- Your objective -
Locate "Instruction: Select Bedok's" in the listing. Transcribe the line that contains it and every line that follows, through the last, omitting all pictures.

- Supplied entries -
--- START ---
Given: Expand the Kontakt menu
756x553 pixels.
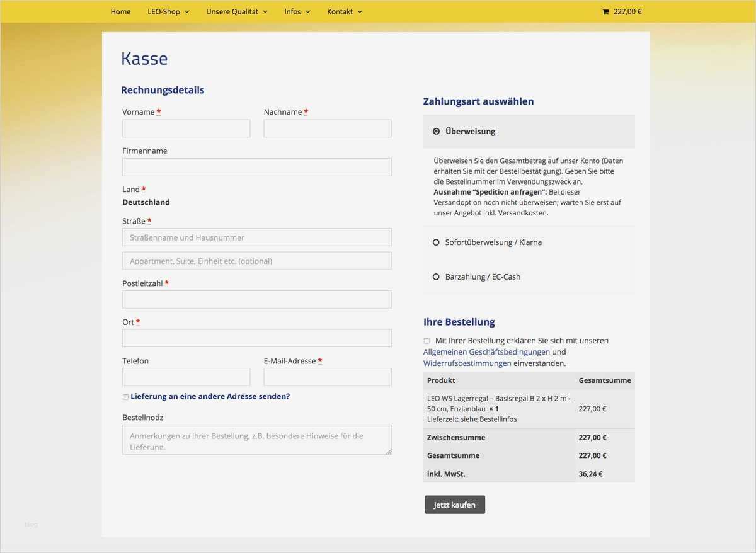Looking at the screenshot, I should coord(359,11).
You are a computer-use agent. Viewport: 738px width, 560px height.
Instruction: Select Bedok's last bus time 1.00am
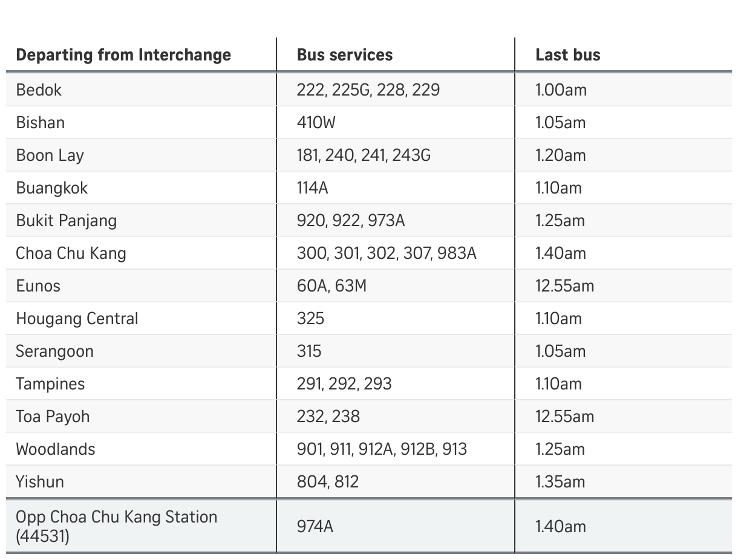[x=561, y=90]
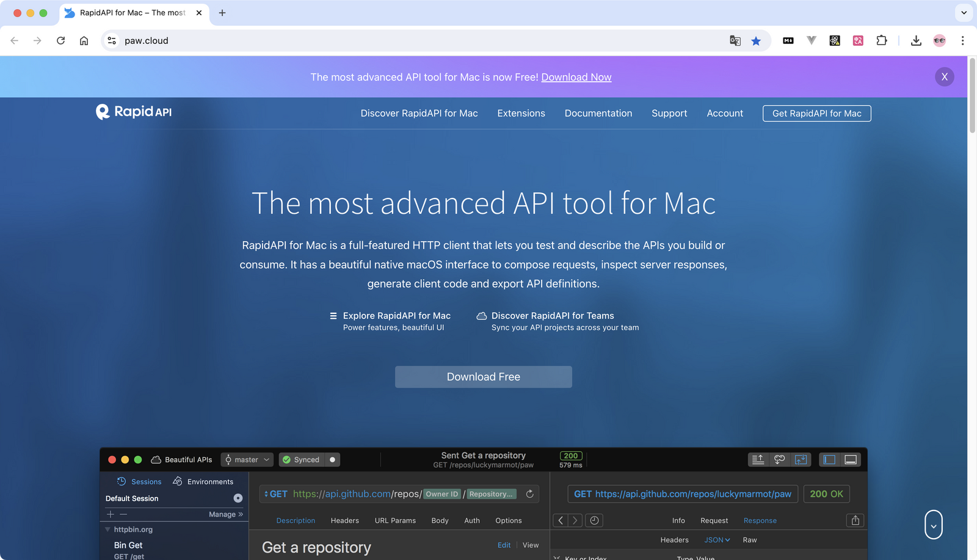Viewport: 977px width, 560px height.
Task: Click the Download Free button
Action: coord(483,377)
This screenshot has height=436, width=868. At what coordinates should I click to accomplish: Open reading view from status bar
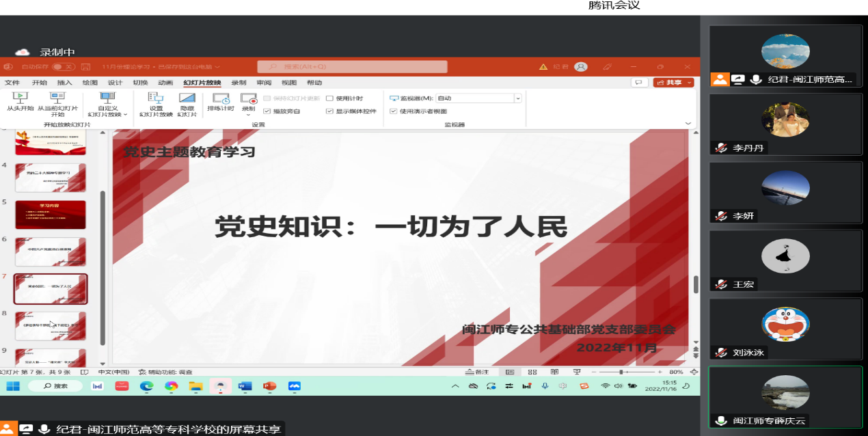[554, 372]
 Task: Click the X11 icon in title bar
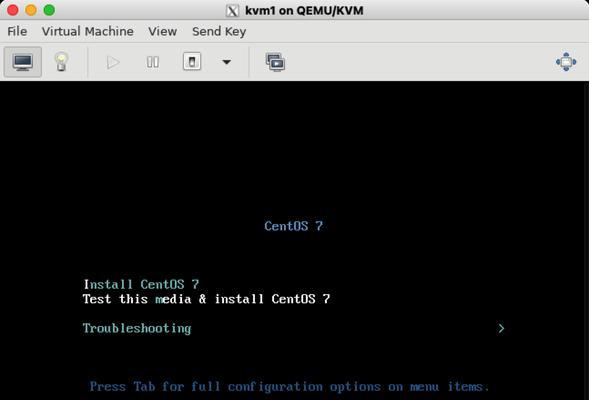tap(232, 11)
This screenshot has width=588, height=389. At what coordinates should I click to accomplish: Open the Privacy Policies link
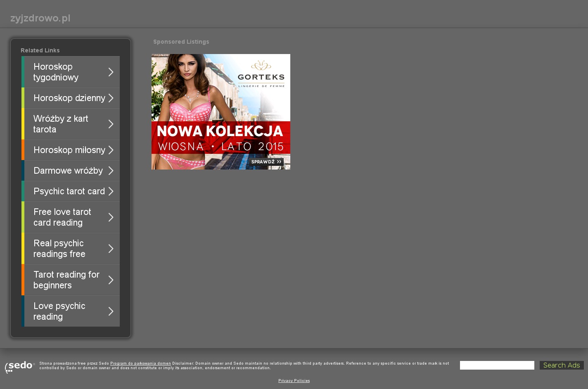click(x=294, y=381)
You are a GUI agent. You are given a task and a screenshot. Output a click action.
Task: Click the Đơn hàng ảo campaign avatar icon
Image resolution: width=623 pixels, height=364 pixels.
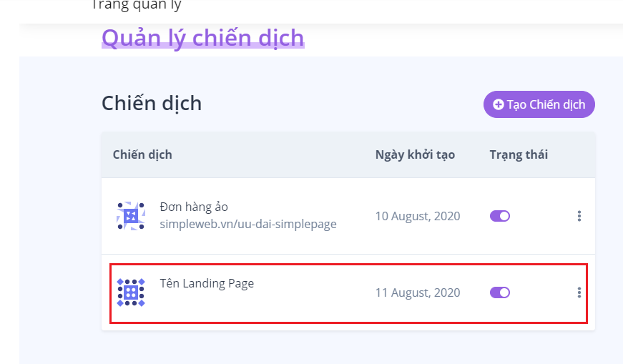pyautogui.click(x=131, y=216)
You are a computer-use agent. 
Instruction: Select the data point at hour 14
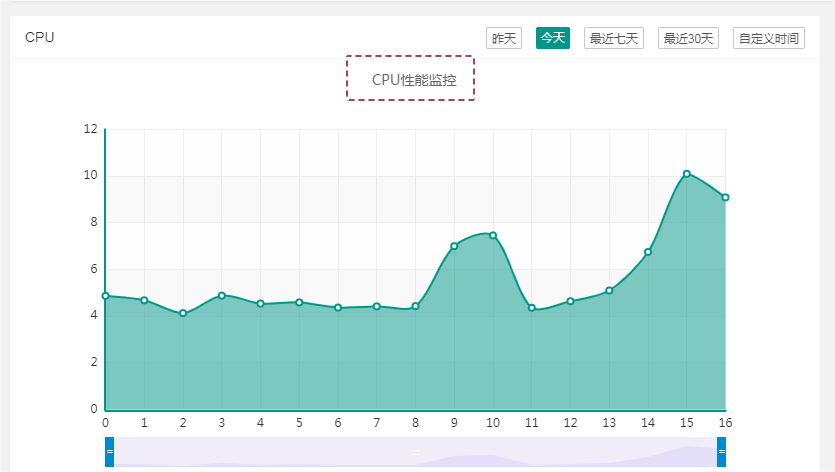[x=648, y=252]
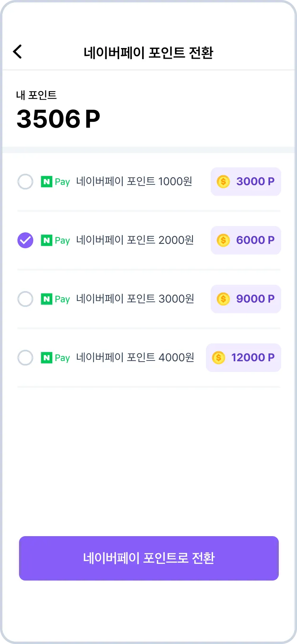Click the 내 포인트 label
This screenshot has height=644, width=297.
coord(36,95)
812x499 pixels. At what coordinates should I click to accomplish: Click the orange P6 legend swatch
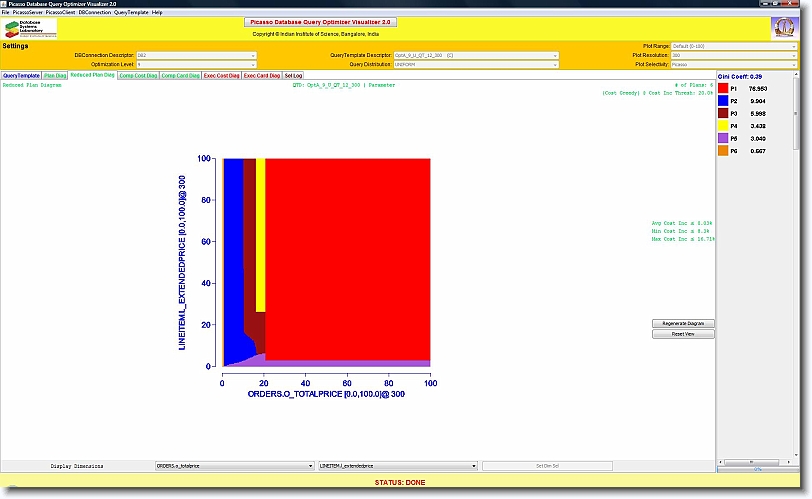(724, 151)
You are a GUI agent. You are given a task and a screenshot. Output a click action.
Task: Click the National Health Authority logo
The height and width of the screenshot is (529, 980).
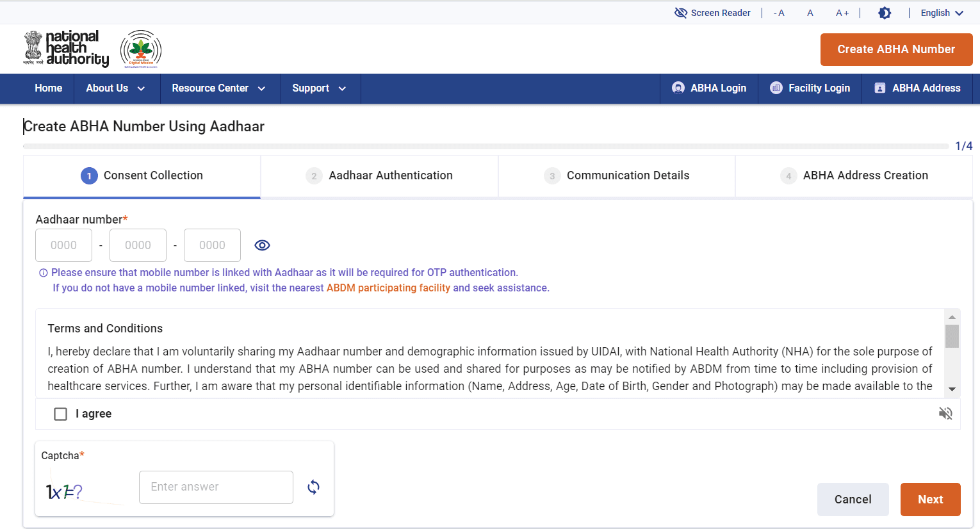(66, 49)
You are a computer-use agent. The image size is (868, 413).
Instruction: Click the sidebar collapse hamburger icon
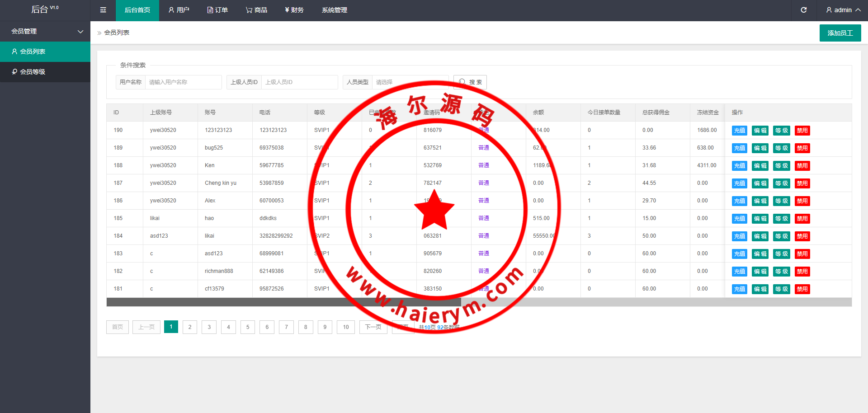click(x=103, y=10)
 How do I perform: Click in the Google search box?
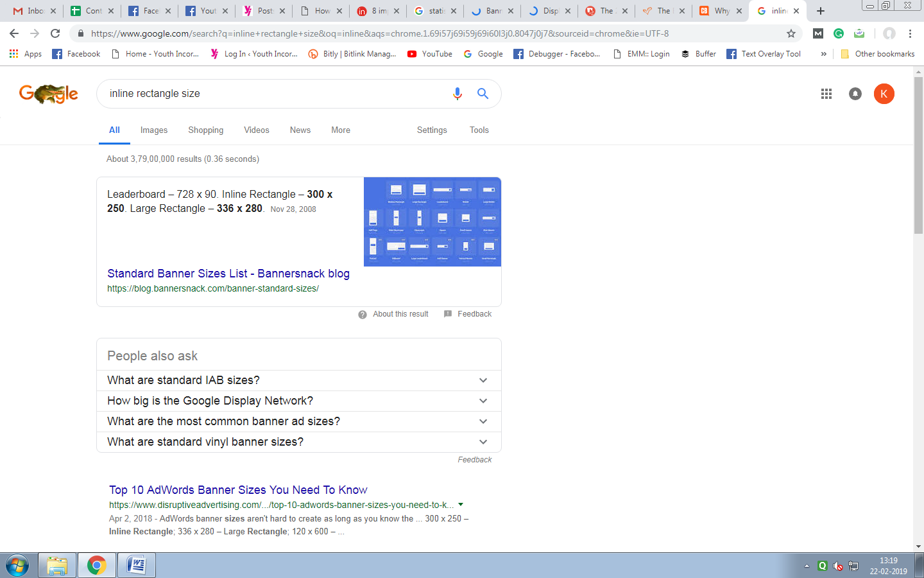pos(276,94)
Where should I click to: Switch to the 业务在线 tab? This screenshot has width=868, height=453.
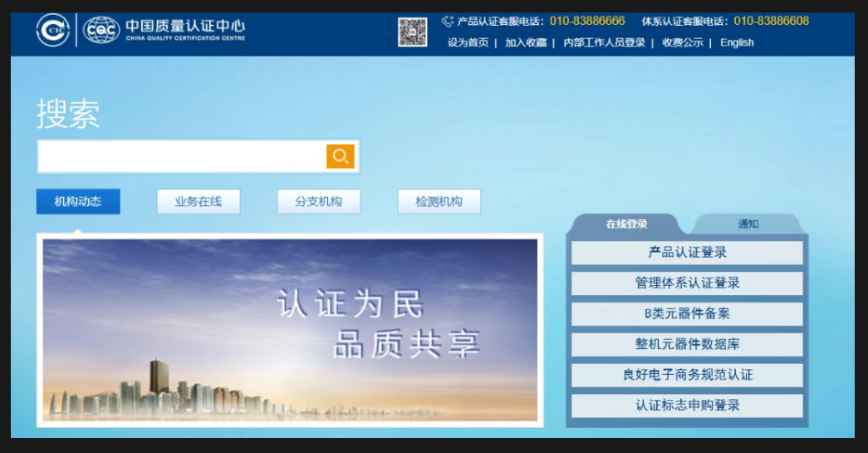coord(199,201)
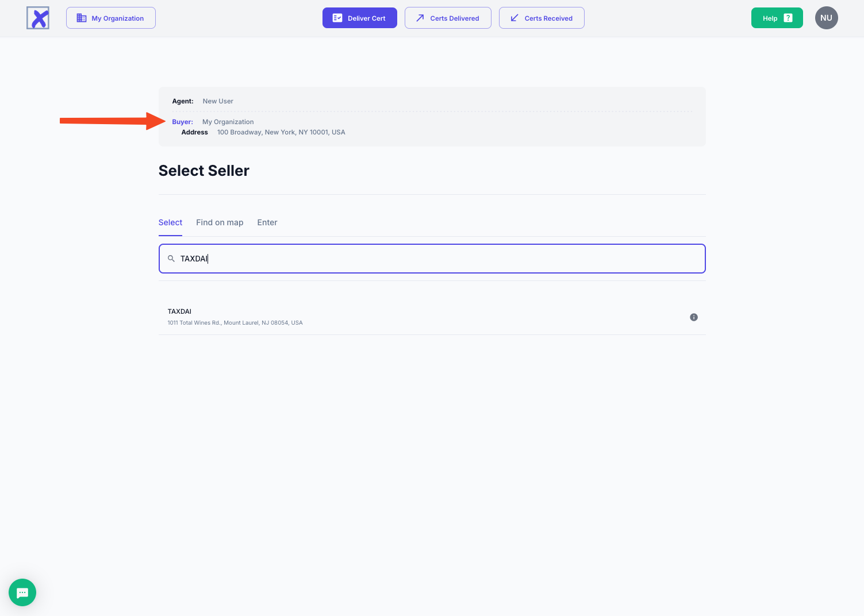Switch to the Enter tab
The image size is (864, 616).
coord(267,222)
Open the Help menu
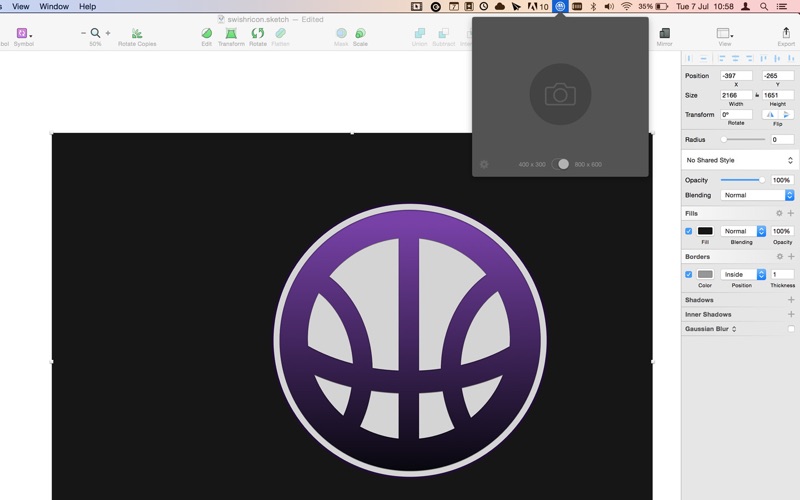The height and width of the screenshot is (500, 800). coord(87,7)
--- END ---
- Completed exercise -
Instruction: Select Bedok's last bus time 1.00am
[x=561, y=90]
Viewport: 977px width, 560px height.
Task: Click the Download Free button
Action: coord(483,377)
This screenshot has height=436, width=868. At what coordinates should I click to accomplish: Open reading view from status bar
[554, 372]
 Task: Click the X11 icon in title bar
tap(232, 11)
This screenshot has width=588, height=389. At what coordinates should I click to accomplish: Open the Privacy Policies link
click(x=294, y=381)
You are a GUI agent. You are given a task and a screenshot. Output a click action.
Task: Click the Đơn hàng ảo campaign avatar icon
Image resolution: width=623 pixels, height=364 pixels.
pyautogui.click(x=131, y=216)
You are a computer-use agent. 
Instruction: Select the data point at hour 14
[x=648, y=252]
Click the 내 포인트 label
This screenshot has height=644, width=297.
coord(36,95)
812x499 pixels. At what coordinates should I click to accomplish: Click the orange P6 legend swatch
(724, 151)
You are a GUI agent. You are given a task and a screenshot. Output a click action.
Task: Click the National Health Authority logo
The height and width of the screenshot is (529, 980).
(66, 49)
You are a computer-use agent. The image size is (868, 413).
Instruction: Click the sidebar collapse hamburger icon
click(x=103, y=10)
 How do I perform: Click in the Google search box?
pos(276,94)
Where should I click to: Switch to the 业务在线 tab? This screenshot has width=868, height=453.
coord(199,201)
Switch to the Enter tab
The image size is (864, 616).
coord(267,222)
Open the Help menu
The height and width of the screenshot is (500, 800). coord(87,7)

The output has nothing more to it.